- [To do]:
If a line in the records below contains "blue", copy that line.

Input section start

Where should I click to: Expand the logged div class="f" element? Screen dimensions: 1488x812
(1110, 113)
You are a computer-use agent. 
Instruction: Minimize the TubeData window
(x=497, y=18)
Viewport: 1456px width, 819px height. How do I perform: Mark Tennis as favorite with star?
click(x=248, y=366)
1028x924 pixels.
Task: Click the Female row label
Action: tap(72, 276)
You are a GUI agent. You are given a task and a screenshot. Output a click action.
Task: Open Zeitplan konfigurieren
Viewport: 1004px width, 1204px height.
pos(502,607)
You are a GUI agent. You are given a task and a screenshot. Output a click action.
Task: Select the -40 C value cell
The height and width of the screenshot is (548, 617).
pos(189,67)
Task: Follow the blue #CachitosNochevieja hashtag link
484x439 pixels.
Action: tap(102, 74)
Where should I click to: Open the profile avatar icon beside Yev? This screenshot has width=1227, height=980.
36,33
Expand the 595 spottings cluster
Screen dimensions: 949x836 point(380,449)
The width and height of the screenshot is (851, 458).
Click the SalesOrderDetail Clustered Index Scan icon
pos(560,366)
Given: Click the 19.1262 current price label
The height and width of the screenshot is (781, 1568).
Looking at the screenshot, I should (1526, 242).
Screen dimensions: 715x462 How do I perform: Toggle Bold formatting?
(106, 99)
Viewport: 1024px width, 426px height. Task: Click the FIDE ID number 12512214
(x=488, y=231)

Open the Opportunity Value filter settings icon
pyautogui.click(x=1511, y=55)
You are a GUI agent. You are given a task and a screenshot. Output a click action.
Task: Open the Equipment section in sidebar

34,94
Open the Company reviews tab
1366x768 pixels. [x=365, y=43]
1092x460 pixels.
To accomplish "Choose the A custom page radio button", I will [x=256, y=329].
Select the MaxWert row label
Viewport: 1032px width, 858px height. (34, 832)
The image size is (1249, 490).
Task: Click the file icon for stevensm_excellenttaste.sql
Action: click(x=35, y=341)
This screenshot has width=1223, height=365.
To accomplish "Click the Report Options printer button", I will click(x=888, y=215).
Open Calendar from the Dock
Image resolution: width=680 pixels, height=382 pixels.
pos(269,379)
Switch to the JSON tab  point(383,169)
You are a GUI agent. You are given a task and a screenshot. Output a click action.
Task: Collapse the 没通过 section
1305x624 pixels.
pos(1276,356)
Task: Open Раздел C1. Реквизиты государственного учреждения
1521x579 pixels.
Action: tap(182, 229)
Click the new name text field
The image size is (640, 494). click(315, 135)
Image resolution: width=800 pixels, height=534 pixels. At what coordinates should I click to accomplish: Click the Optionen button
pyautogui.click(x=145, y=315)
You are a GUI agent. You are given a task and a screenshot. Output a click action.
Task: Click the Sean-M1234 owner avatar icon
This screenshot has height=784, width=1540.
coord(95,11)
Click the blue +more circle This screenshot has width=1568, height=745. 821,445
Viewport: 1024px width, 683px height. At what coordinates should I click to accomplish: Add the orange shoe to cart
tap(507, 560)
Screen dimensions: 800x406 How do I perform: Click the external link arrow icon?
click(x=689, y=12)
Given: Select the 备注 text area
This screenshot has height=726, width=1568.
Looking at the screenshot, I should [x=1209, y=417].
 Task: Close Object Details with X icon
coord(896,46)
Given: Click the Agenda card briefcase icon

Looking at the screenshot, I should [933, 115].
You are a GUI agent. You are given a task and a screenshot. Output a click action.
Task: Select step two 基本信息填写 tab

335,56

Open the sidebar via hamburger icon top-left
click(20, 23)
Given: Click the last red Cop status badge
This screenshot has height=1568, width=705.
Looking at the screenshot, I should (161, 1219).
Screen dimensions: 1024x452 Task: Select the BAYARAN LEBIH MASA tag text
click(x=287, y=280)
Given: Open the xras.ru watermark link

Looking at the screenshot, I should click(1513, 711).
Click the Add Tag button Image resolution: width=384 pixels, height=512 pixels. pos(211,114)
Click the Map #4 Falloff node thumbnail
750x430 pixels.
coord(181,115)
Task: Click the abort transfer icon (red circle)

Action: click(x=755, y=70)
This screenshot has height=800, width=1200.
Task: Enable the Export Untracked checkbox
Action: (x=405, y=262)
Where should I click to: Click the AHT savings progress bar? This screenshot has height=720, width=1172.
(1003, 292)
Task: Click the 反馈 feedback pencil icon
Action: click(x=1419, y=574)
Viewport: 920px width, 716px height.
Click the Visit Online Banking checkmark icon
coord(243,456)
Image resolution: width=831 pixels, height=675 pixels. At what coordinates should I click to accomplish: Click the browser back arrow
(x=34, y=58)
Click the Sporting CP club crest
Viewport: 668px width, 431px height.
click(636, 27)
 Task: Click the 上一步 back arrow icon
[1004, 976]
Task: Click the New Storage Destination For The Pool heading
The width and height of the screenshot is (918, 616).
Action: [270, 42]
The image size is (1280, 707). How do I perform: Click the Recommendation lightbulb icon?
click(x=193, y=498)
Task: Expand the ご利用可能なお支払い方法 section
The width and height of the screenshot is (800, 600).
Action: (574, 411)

Input section end

- [Response below]:
Task: Follow the blue #CachitosNochevieja hashtag link
Click the blue +more circle This screenshot has width=1568, height=745. 821,445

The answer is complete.